Scott also ordered the state’s health agency and the Department of Business and Professional Regulation to provide educational materials and free pesticide spraying to local businesses.
While the state devotes resources to protecting Florida’s tourism industry, however, it lacks the ability to provide free Zika testing for more than just all pregnant women, as Scott has ordered.
Demand for Zika testing increased almost tenfold in Florida over the past weeks, according to a report issued Thursday by Aetna, one of the nation’s largest health insurers, which noted that the number of Florida members who received Zika testing rose from 27 the week of July 25 to 200 the week of Aug. 8.
The state health department has tested more than 3,673 people statewide for the disease, and Florida currently has the capacity to test 4,997 people for active Zika virus and 2,799 for Zika antibodies.
“It seems to be absurd that people who want to be tested to quantify the severity of this virus can’t even be tested,” said Miami Beach Commissioner Ricky Arriola, who called on the CDC and federal government to send more test kits and resources to Florida.
Florida health officials have confirmed 35 local Zika infections so far, with all but nine cases occurring in the Wynwood area. The health department said it is conducting nine active investigations into local Zika cases.
In addition, the department announced 18 new travel-related cases on Thursday, with seven in Miami-Dade, four in Palm Beach, three in Broward, one in Brevard, one in Lee, one in Marion and one in Pinellas counties. A total of 577 people in Florida have contracted Zika this year, according to the health department, including 63 pregnant women.
South Florida’s hospitality industry has dreaded the possibility of Zika spreading to Miami Beach because the region’s economy relies heavily on its $24 billion-a-year tourism industry. More than half of the hotel rooms in Miami-Dade are located in Miami Beach.

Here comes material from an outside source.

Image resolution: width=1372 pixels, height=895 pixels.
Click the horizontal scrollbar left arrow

Starting early Thursday morning, Miami Beach public works officials and code compliance officers were dispatched to neighborhoods to inspect for mosquito breeding sites.
Morales said in the email to commissioners that the city is in constant communication with the health department regarding the most effective approach to mosquito control.

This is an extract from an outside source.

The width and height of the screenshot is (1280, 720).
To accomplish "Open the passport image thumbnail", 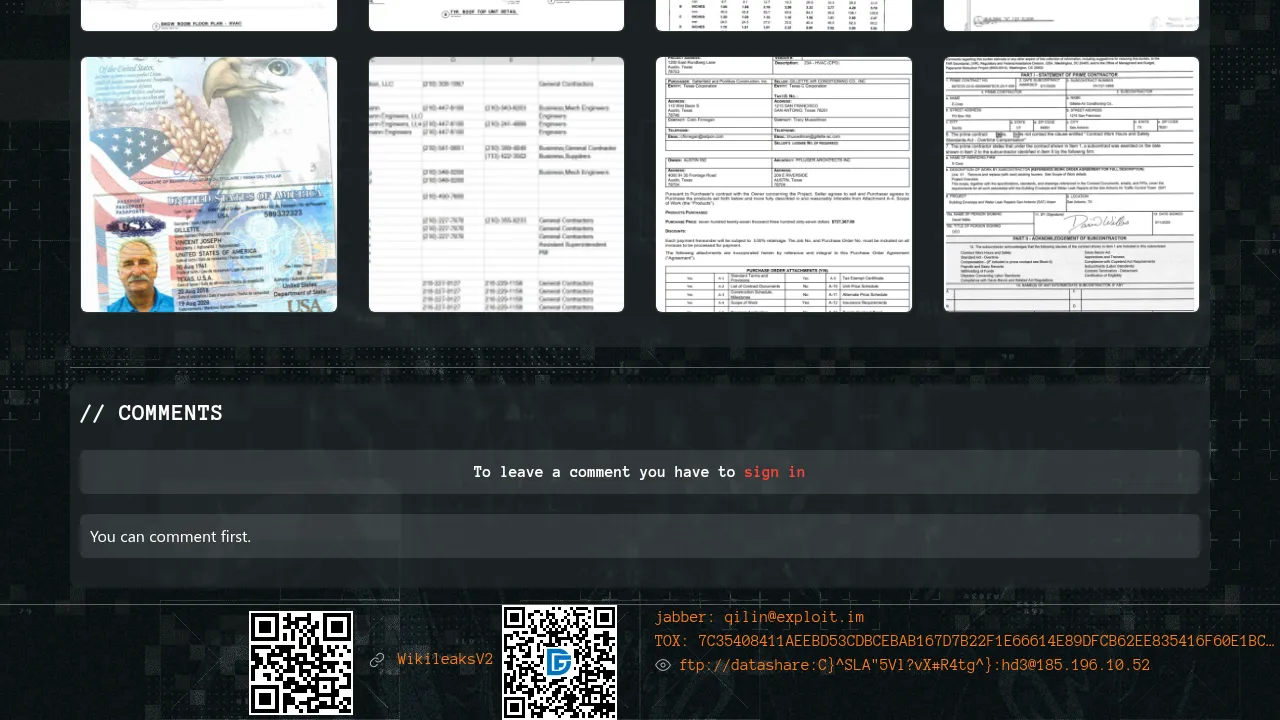I will pyautogui.click(x=209, y=185).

“Our strategy has been and will continue to be focusing on the elimination of potential breeding sites and educating our residents and businesses on what they need to do,” Morales said in the email. “We are also working with the county and they are also inspecting and as needed mitigating through techniques like clean ups, larvicides and fogging.”
The first area in the continental United States with ongoing Zika transmission was identified by Scott on July 29, when he announced that the virus was being spread by local mosquitoes in Wynwood.

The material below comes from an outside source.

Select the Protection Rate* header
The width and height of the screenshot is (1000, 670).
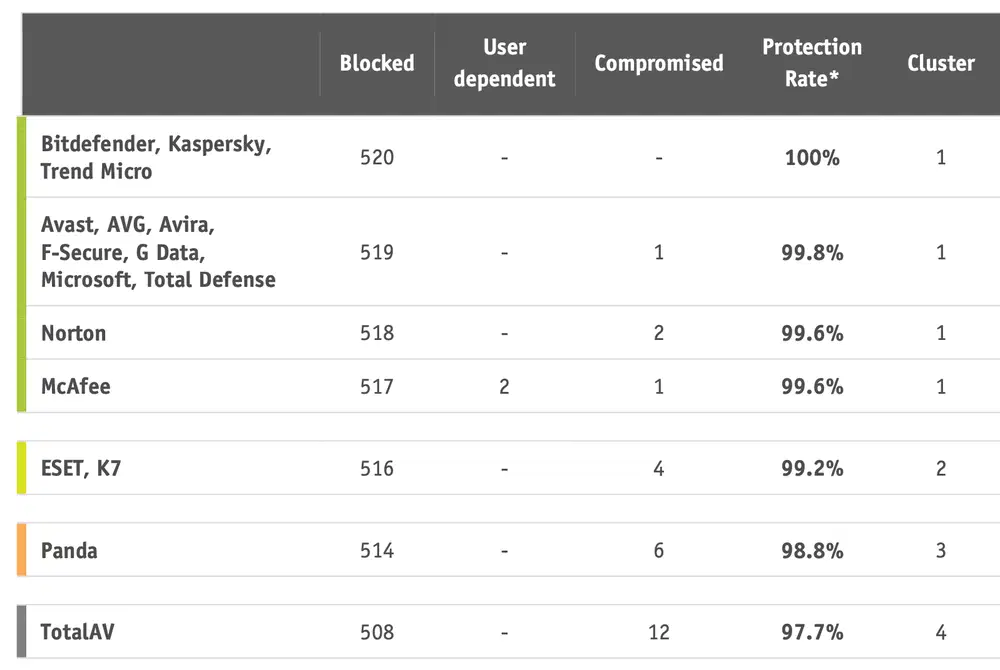(x=811, y=63)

But at least nine new local cases of Zika have cropped up outside of that zone in Wynwood since then, including one in Southwest Miami-Dade that state Surgeon General Celeste Philip acknowledged on Aug. 2.
Since then the number of new Zika infections outside of Wynwood has risen steadily. On Wednesday, the health department reported three new local Zika infections in Miami-Dade, including one inside the Wynwood zone and two others outside of it.
Epidemiologists continue to interview residents and collect blood and urine samples inside the designated zone, but they also have launched investigations in other areas with local cases.
Florida health officials have said repeatedly that one case does not mean active transmission is occurring in an area. Instead, health officials investigate each case by interviewing and taking blood and urine samples from close contacts and neighbors around each infected person.
The Zika response plan published by the federal Centers for Disease Control and Prevention in June notes that “a starting point” for defining an area of local transmission is two or more infections (not related to travel or sex) among people who do not share the same household, occurring within a one-mile diameter in two or more weeks.